This vegetarian, gluten-free soup comes together in minutes and is sure to be a family favorite.

I developed this Last-Minute Black Bean Soup for my cookbook, The Moms’ Guide to Meal Makeovers, and recently demonstrated it in a Liz’s Healthy Table video.
Looking for quick dinner inspiration? This easy black bean soup is gluten-free and vegetarian, and can be customized with your favorite toppings.

A reader recently mentioned she mixes the soup with sour cream to use as a filling for bean enchiladas—an inventive twist that’s worth trying.
Last-Minute Black Bean Soup
Recipe Type: Soup
Author: Liz
Serves: 4
Ingredients
- One 15-ounce can reduced-sodium black beans, undrained
- 1½ cups frozen corn kernels
- 3/4 cup salsa
- 1/2 cup water
- 1/2 cup finely diced red bell pepper
- 2 tablespoons fresh lime juice (about 1 lime)
- 1 teaspoon chili powder
- 1 teaspoon ground cumin
- 1/4 cup shredded reduced-fat Cheddar cheese
- 1/4 cup reduced-fat sour cream or plain Greek yogurt (optional)
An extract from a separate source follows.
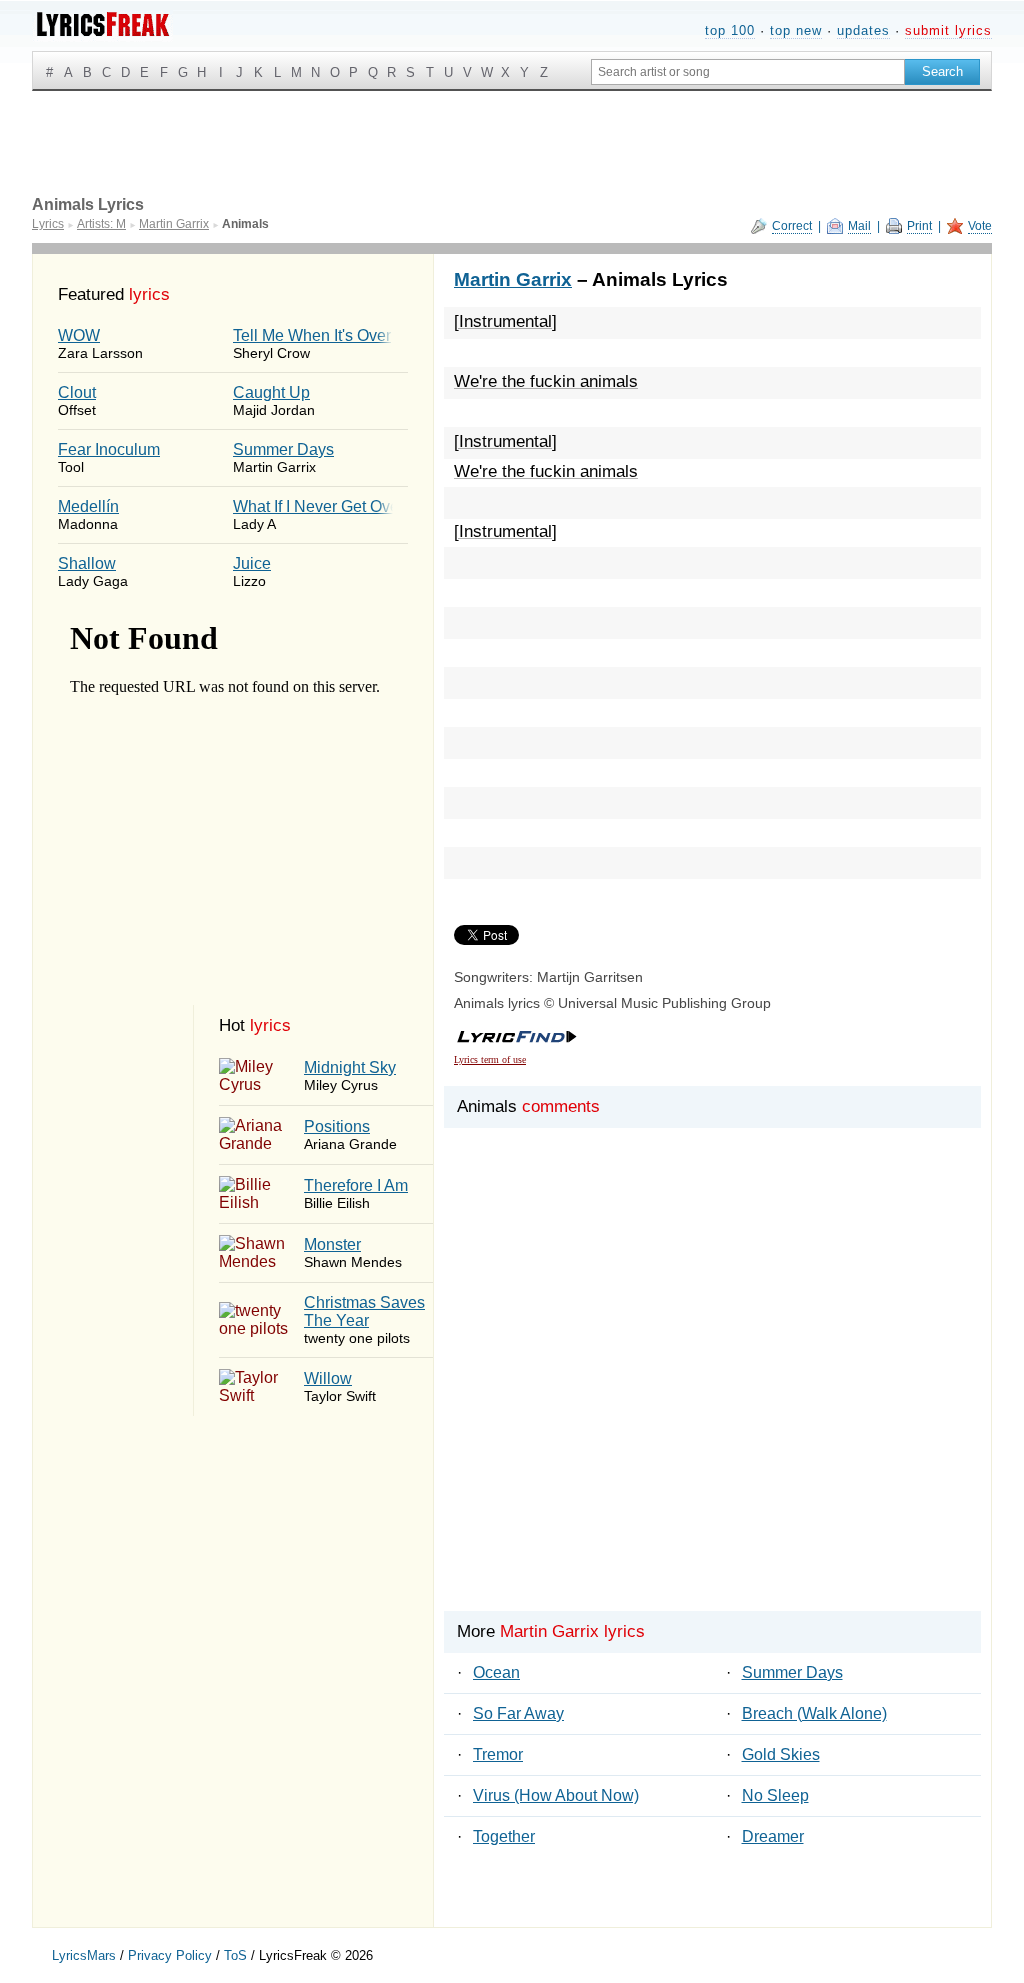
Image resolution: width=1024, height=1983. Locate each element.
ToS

- Fresh chopped cilantro (optional)
Instructions
- In a medium saucepan, combine the black beans (with their liquid), corn, salsa, water, bell pepper, lime juice, chili powder, and cumin.
- Cover and bring to a boil. Reduce heat and simmer, uncovered, for 10 minutes to blend flavors.
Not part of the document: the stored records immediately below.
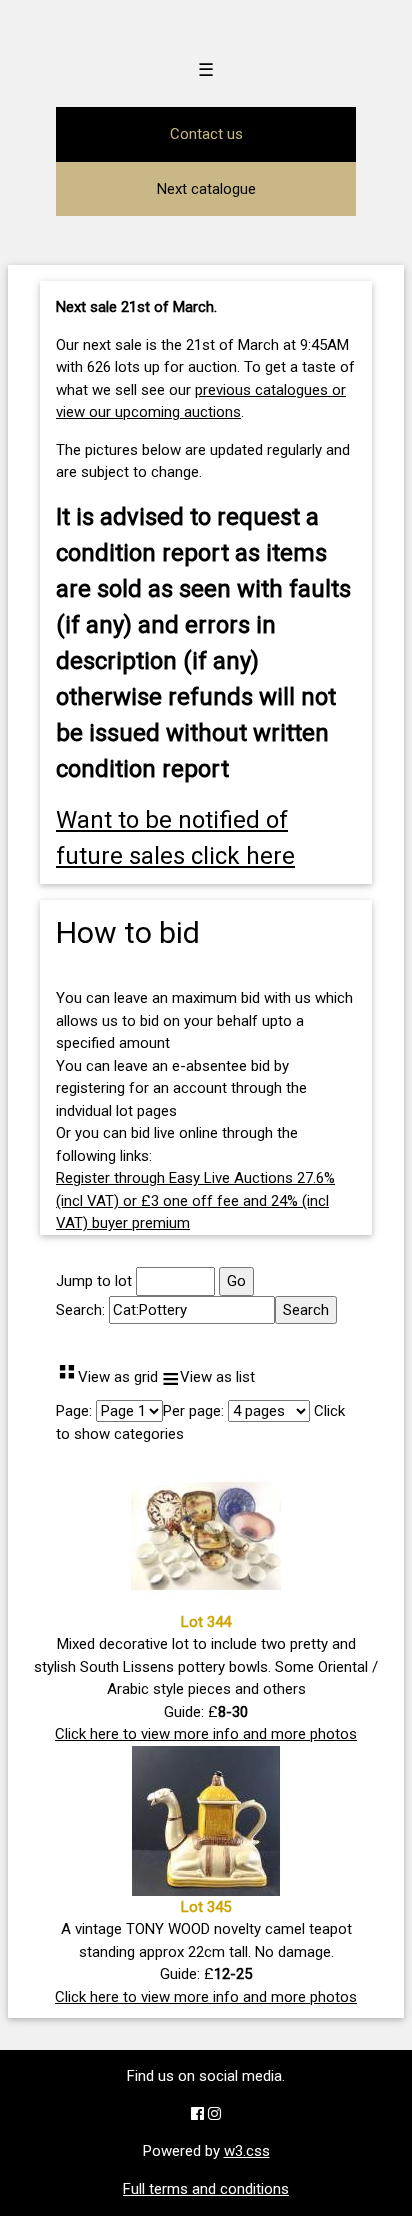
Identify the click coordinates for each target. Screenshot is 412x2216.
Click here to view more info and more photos (206, 1734)
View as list (208, 1377)
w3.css (247, 2151)
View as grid (107, 1377)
- Ladle into bowls and top each serving with shredded Cheddar and a dollop of sour cream or Greek yogurt, plus chopped cilantro if desired.
Serving size: 1 cup Calories: 180 Fat: 1.5g Saturated fat: 1g Carbohydrates: 33g Sodium: 380mg Fiber: 7g Protein: 10g
Notes
Per serving, this recipe supplies a significant portion of daily vitamin C and contributes calcium and iron.
What’s your favorite cool-weather soup?